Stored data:

--- START ---

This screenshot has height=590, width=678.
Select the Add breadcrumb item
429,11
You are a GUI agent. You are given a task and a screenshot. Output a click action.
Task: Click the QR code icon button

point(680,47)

--- END ---

* PROBLEM STATEMENT
Set all the entries above down again exactly.

* TASK RESPONSE
This screenshot has height=590, width=678.
Select the Add breadcrumb item
429,11
You are a GUI agent. You are given a task and a screenshot. Output a click action.
Task: Click the QR code icon button

point(680,47)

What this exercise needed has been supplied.